Bis dahin dachte man, dass es mindestens 10 Millionen Jahre dauert, bis sich so ein Planet bilden kann. Aber offensichtlich geht es auch schneller! So schnell, dass CI Tau nicht nur von diesem Planeten umkreist wird, sondern auch noch von der Scheibe aus Gas und Staub umgeben ist, aus der solche Planeten entstehen. Man hat hier also die Gelegenheit, nicht nur quasi direkt bei der Entstehung von Planeten zusehen zu können. Man kann auch die Interaktion zwischen den gerade entstandenen bzw. in Entstehung begriffenen Planeten und der Scheibe aus Material aus der sie entstehen, beobachten.
Genau das haben Lauren Biddle und ihre Kollegen getan (“K2 reveals pulsed accretion driven by the 2 Myr old hot Jupiter CI Tau b”). Sie haben die Daten des Kepler-Weltraumteleskops genutzt und sich die Helligkeitsschwankungen des Sterns ganz genau angesehen. Dabei haben sie entdeckt, dass es zwei hauptsächliche Perioden gibt, mit der der Stern seine Helligkeit verändert: 6,6 Tage und 9 Tage.

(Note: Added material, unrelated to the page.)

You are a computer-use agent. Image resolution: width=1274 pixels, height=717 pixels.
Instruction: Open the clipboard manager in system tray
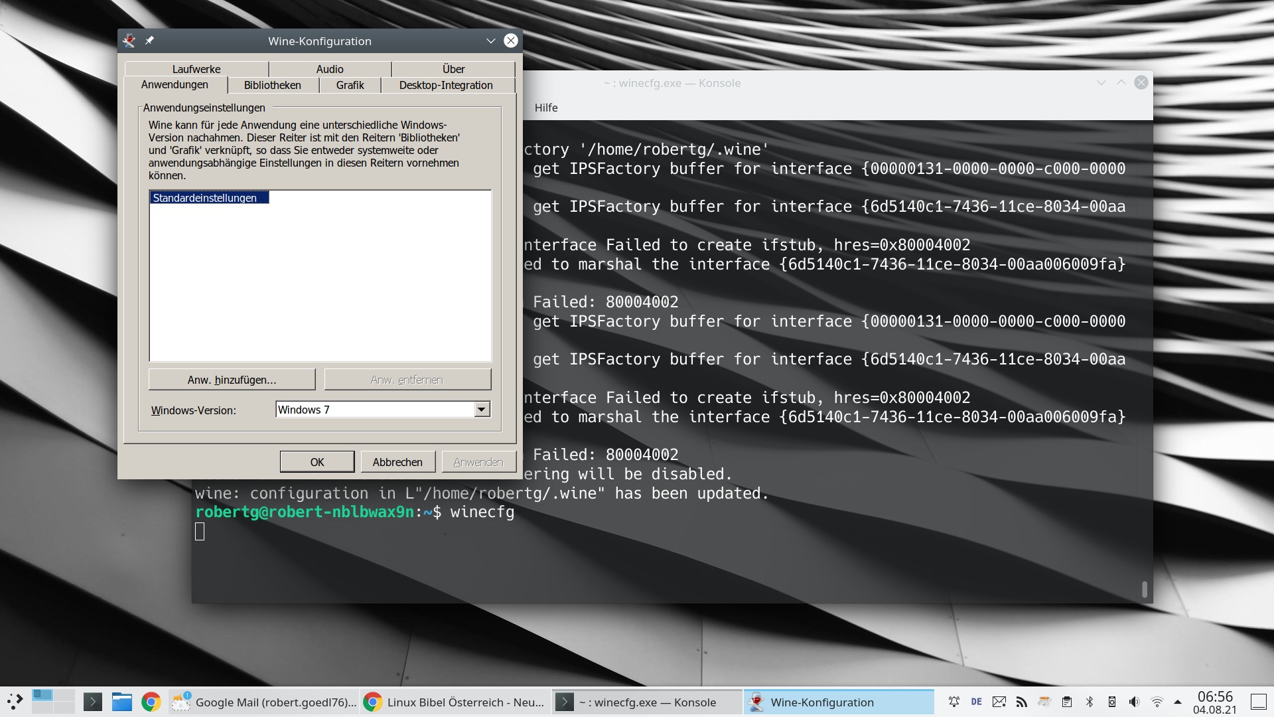click(x=1068, y=702)
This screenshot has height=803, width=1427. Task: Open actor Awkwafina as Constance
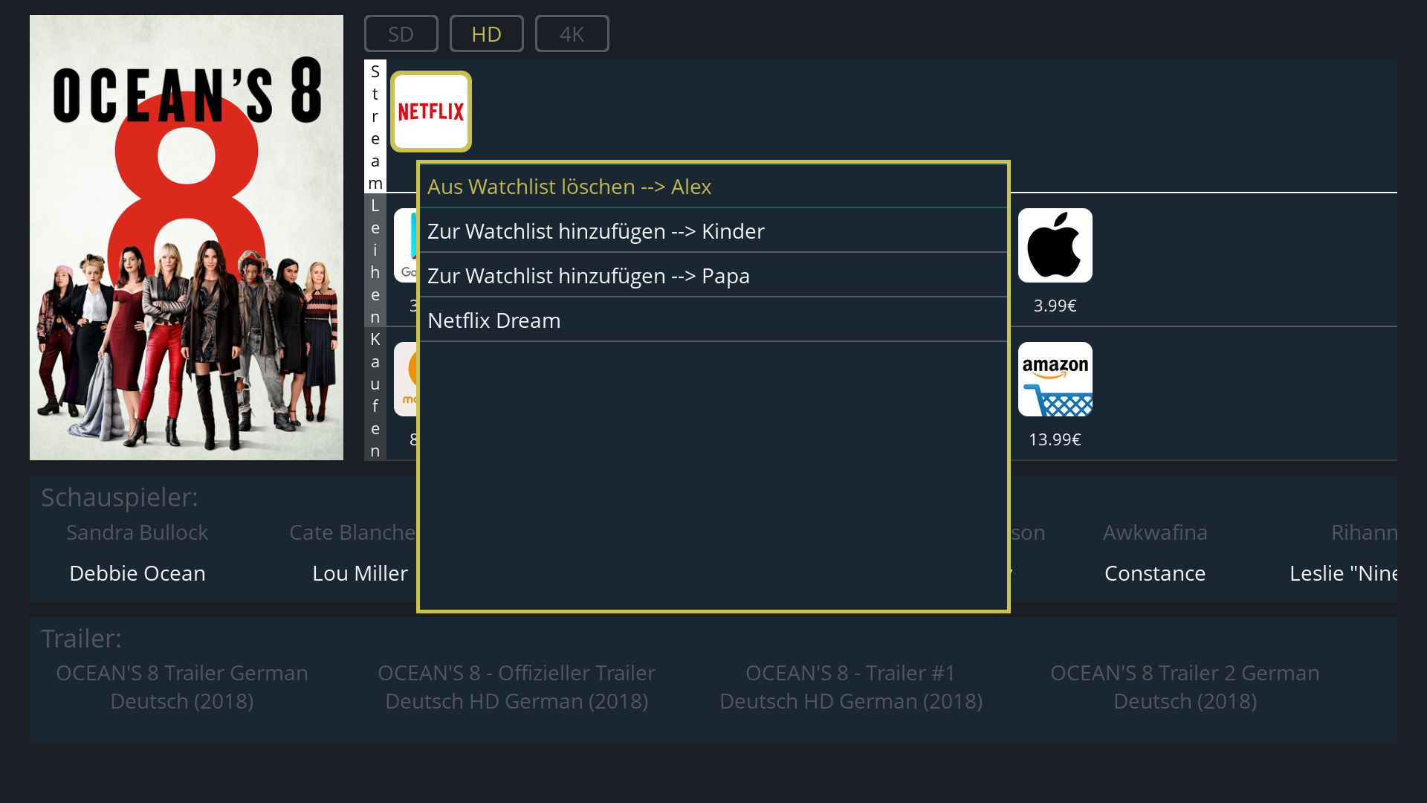pyautogui.click(x=1154, y=553)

Aus den bekannten Daten über den Stern konnten sie die 6,6 Tage seiner Eigenrotation zuordnen. Gerade junge Sterne wie CI Tau haben viele Flecken und sind – wie schon erwähnt – generell nicht sehr stabil, so dass sich ihre Helligkeit auch im Laufe einer Rotation ändern kann. Die interessante Frage war die nach dem Ursprung der neuntägigen Helligkeitsveränderung. Man könnte meinen, die Antwort wäre klar: Wenn der Planet neun Tage für eine Umkreisung des Sterns braucht, dann verdunkelt er auch alle neun Tage ein wenig von dessen Licht. Aber das funktioniert nur, wenn der Planet von uns aus gesehen direkt vor dem Stern vorüber zieht.
Das tut er aber mit an Sicherheit grenzender Wahrscheinlichkeit nicht. Denn da ist ja noch die Scheibe aus Gas und Staub. Aus deren Beobachtung wissen wir, dass sie (uns gegenüber) um 45 Grad geneigt ist. Und da ein Planet, der in so einer Scheibe entsteht normalerweise sich auch in dieser Scheibe bewegt, wird der Planet von uns aus gesehen nie direkt vor dem Stern vorüber ziehen. Es kann natürlich sein, dass der Planet durch seltsame Umstände (Kollisionen o.ä.) seine Bahnneigung so geändert hat, dass diese nicht mehr mit der Neigung der Scheibe übereinstimmt. Aber das ist unwahrscheinlich und deswegen haben sich Biddle und ihre Kollegen Gedanken über einen anderen Mechanismus gemacht.
Der Planet und der innere Bereich der Scheibe befinden sich beide sehr nahe am Stern. Mit seiner Gravitationskraft kann der Planet Material aus der Scheibe beeinflussen und quasi in Richtung des Sterns umleiten. Er kann also für einen Fluss von Gas und Staub sorgen, dass aus der Scheibe auf den Stern strömt. Die Bewegung des Planeten und seine neuntägige Umlaufdauer moduliert also den Strom von Material auf den Stern und damit auch die Helligkeitsschwankungen, die durch das Auftreffen dieses Materials auf den Stern entstehen.
Dieses Phänomen wurde, laut Biddle und ihren Kollegen, noch nie ausführlich per Computersimulationen untersucht. Aber legt man ähnliche Untersuchungen zugrunde, die bei der Interaktion zwischen zwei schwarzen Löchern und dem dort stattfindenden Materialfluss gemacht wurde, dann passt das ziemlich gut zu dem, was man bei CI Tau beobachtet. Es ist also – wie so oft – noch mehr Forschung notwendig. Aber ich finde es faszinierend, dass wir diese extrem frühe Phase in der Entwicklung eines Planetensystems beobachten können! Wir sehen quasi live dabei zu, was alles passieren muss, damit am Ende ein fertiger Stern mit einem fertigen Planetensystem vorhanden ist!